Potter can be heard yelling “Taser Taser!” before realizing she in fact used her firearm. “Holy shit, I shot him,” she is heard saying in the footage.

Washington County Attorney Pete Orput said his office is performing a “thorough yet expedited” review of the case. If criminal charges are warranted, his office said, they will be drafted on Tuesday or Wednesday.

In 2019, Potter — who was the police union president at the time — was admonished by investigators for allegedly attempting to conceal evidence after a police shooting that left a 21-year-old autistic man dead.

“Officer Potter instructed Officers Turner and Akers to exit the residence, get into separate squad cars, turn off their body worn cameras, and to not talk to each other,” states a report issued by the Hennepin County Attorney’s Office. No charges were filed in that case.

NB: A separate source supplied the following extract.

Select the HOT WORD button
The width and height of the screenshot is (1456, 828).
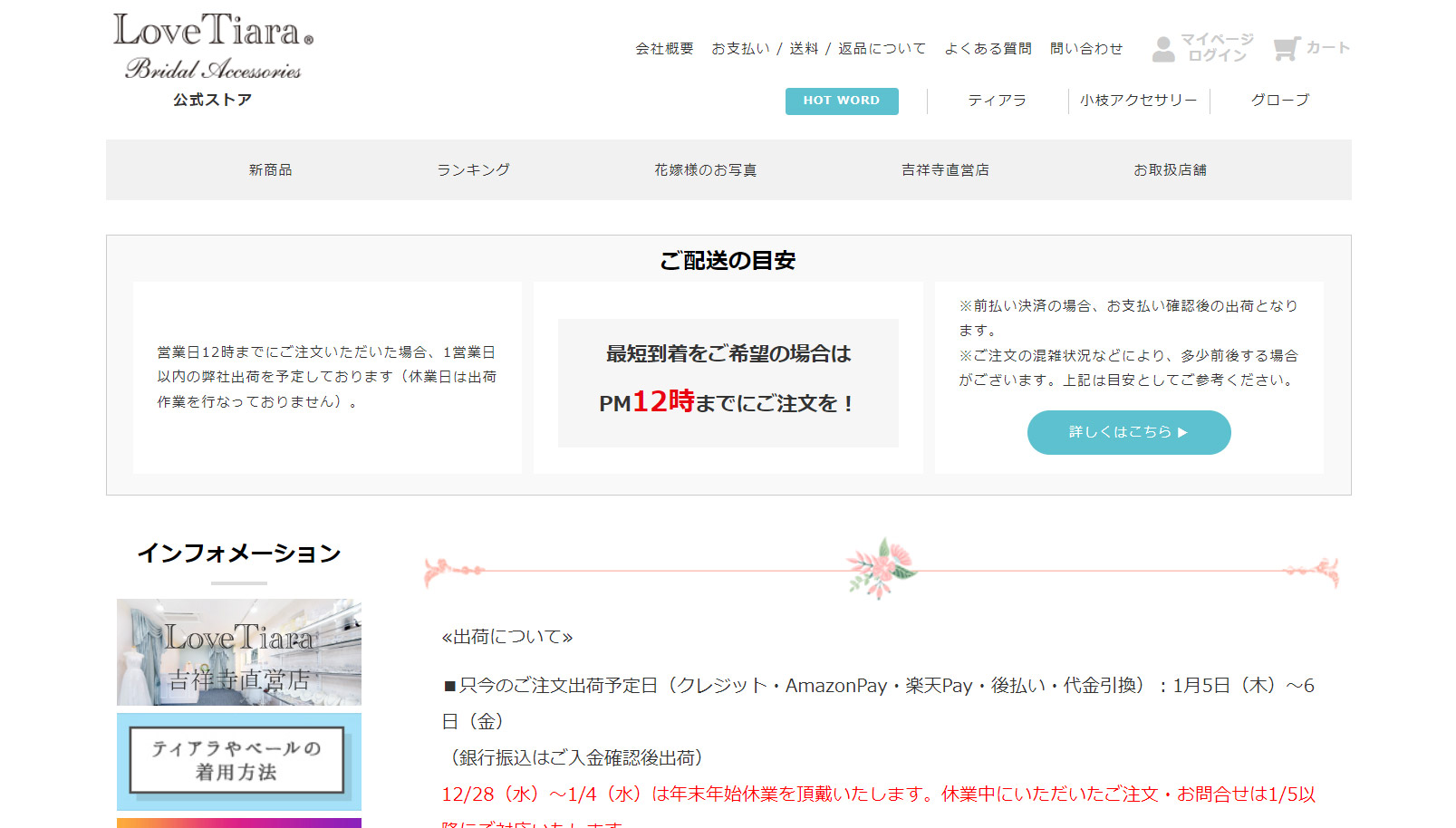click(841, 101)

The “accidental discharge” that led to Wright’s death also set off an immediate string of violent protests in Minneapolis amid tensions over the ongoing Derek Chauvin murder trial.

For two nights, hundreds of residents took to the streets and clashed with police, who responded with tear gas and flashbangs that were reminiscent of last summer’s protests after George Floyd’s police death.

“It is unbelievable...that police would shoot and kill another unarmed Black man...during this pinnacle trial of Derek Chauvin,” civil rights attorney Ben Crump, who is representing the Wright family, said in a Tuesday press conference alongside George Floyd’s family and other local leaders.

Minnesota State Patrol Col. Matt Langer on Tuesday said that 40 people were arrested overnight in connection with the Brooklyn Center protests while several law enforcement officers suffered minor injures. Department of Public Safety Commissioner John Harrington on Monday said that the National Guard would remain “robust” in the city over the next “two or three days.”

Wright’s killing has already shaken up the city’s local government. After Mayor Elliott said he believed Potter should be fired—echoing a demand made by local activists—Brooklyn Center City Manager Curt Boganey said the officer would be afforded “due process.” Elliott later announced that Boganey had been “relieved of his duties” and that Deputy City Manager Reggie Edwards would be taking over.

“All of the world is watching our community. We continue to be distressed as we go through the Derek Chauvin trial,” Elliott said. “We will get to the bottom of this.”